> [AUFGABE]
Gib den Text über John Williams von „Die Vielzahl der“ bis einschließlich „hinter sich hat!“ wieder und benenne darin „Protagonist“ in „Romanheld“ um.

> [TEXTAUSZUG]
◆ ◆ ◆
Charles Shields hat sich auf Spurensuche begeben und eine wunderbare Biographie dieses Ausnahmetalentes geschrieben.

In vielen Details, mit klugen Gedanken arbeitet er heraus, wie sehr John Williams’ Leben dem seines Romanhelden „Stoner“ glich.

Aus einfachen Verhältnissen stammend arbeitete Williams sich in zahlreichen Nebenjobs hoch, so dass er schon in jungen Jahren einen kleinen Verlag leitete. Bis dahin arbeitete er als Regisseur kleinerer Theater, war Radiomoderator, kämpfte in Zweiten Weltkrieg in der amerikanischen Luftwaffe, war schon mit 24 Jahren zum zweiten Mal verheiratete und so fort. Er lebte in verschiedenen mittelwestlichen Staaten der USA und kam viel herum. Doch dann begann er ein Literaturstudium, und er begann zu schreiben.
In der vorliegenden Biographie beschwört Shields die literarischen und verlegerischen Größen der fünfziger Jahre des vergangenen Jahrhunderts im Westen und Süden Amerikas herauf. John Williams geriet unweigerlich in diese Kreise und nahm bald einen festen Platz unter ihnen ein.

Die Vielzahl der Namen von Professoren, Schriftstellern, Verlegern u.a. sind für den Leser nicht immer leicht zu behalten. Charles Shields’ Arbeit ist detailreich, genau und gleicht fast einer literarisch wissenschaftlichen Arbeit. Unter den äußeren Daten spürt man sehr genau, wo „Stoner“ biographische Züge seines Erfinders trägt. Wie „Stoner“ kam Williams aus einfachen Verhältnissen. Ein gemeinsames Merkmal scheint auch die Einsamkeit zu sein, unter der beide litten, auch wenn John Williams äußerlich einen großen Bekannten- und Berufskreis hatte. Wie sein Protagonist ist Williams besessen von seiner schriftstellerischen Arbeit und hat wenig Zeit für sein Privatleben. Kein Wunder, dass er vier Ehen hinter sich hat!
◆ ◆ ◆
> [VORLIEGENDE DATEN]
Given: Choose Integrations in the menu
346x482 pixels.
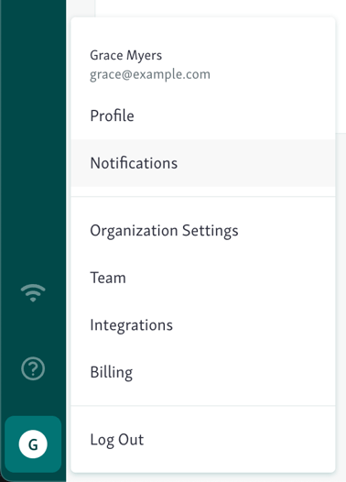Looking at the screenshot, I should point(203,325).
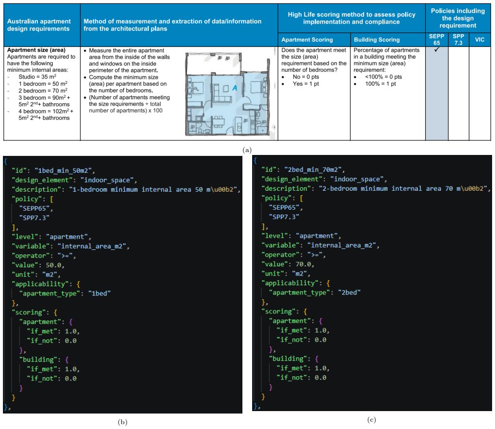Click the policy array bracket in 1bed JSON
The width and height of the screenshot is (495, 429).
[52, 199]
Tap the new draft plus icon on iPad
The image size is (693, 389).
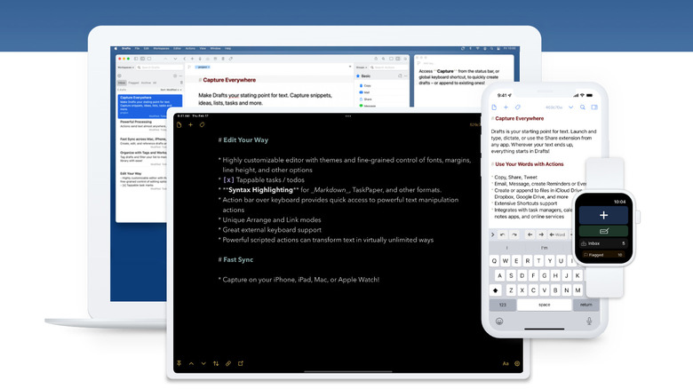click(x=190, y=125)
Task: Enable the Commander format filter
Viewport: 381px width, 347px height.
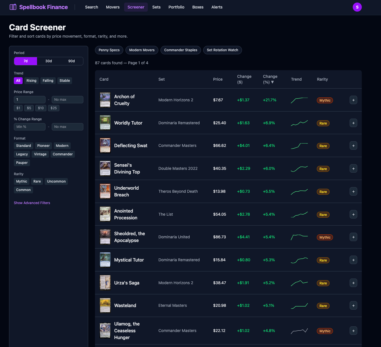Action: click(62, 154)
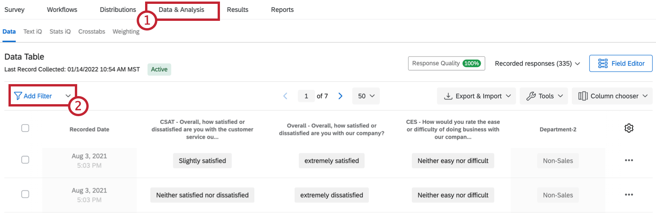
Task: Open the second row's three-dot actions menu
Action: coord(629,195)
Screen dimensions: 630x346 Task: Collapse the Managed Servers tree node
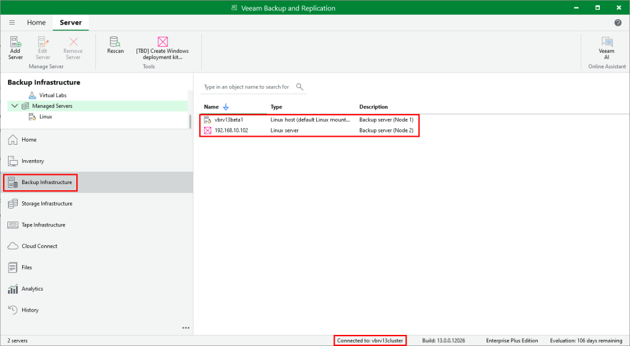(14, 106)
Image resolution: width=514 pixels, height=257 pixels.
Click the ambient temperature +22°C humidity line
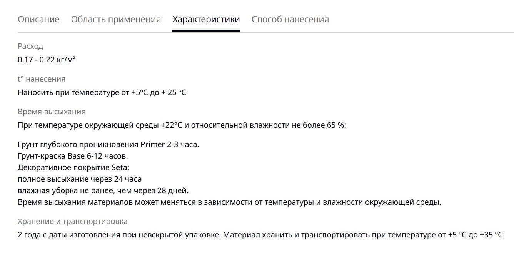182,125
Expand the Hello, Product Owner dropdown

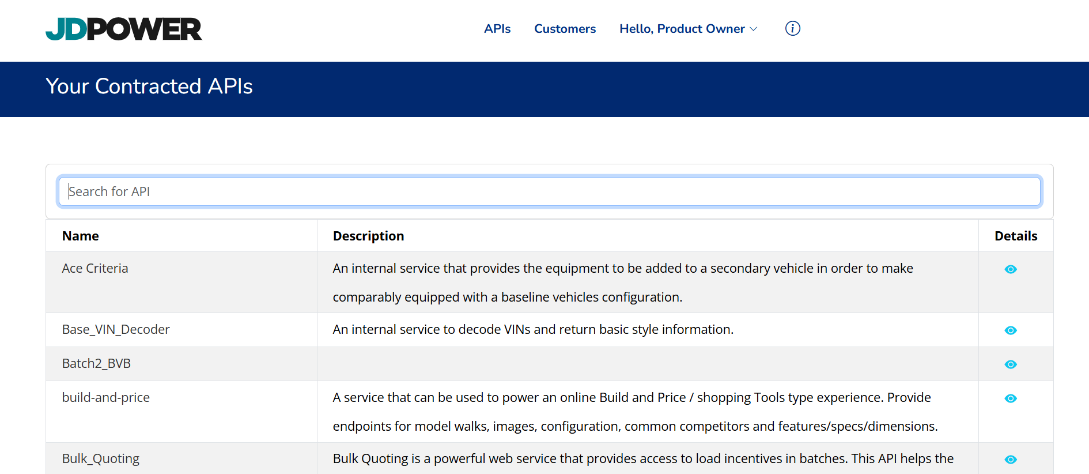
◆ ◆ ◆
> [LÖSUNG]
Die Vielzahl der Namen von Professoren, Schriftstellern, Verlegern u.a. sind für den Leser nicht immer leicht zu behalten. Charles Shields’ Arbeit ist detailreich, genau und gleicht fast einer literarisch wissenschaftlichen Arbeit. Unter den äußeren Daten spürt man sehr genau, wo „Stoner“ biographische Züge seines Erfinders trägt. Wie „Stoner“ kam Williams aus einfachen Verhältnissen. Ein gemeinsames Merkmal scheint auch die Einsamkeit zu sein, unter der beide litten, auch wenn John Williams äußerlich einen großen Bekannten- und Berufskreis hatte. Wie sein Romanheld ist Williams besessen von seiner schriftstellerischen Arbeit und hat wenig Zeit für sein Privatleben. Kein Wunder, dass er vier Ehen hinter sich hat!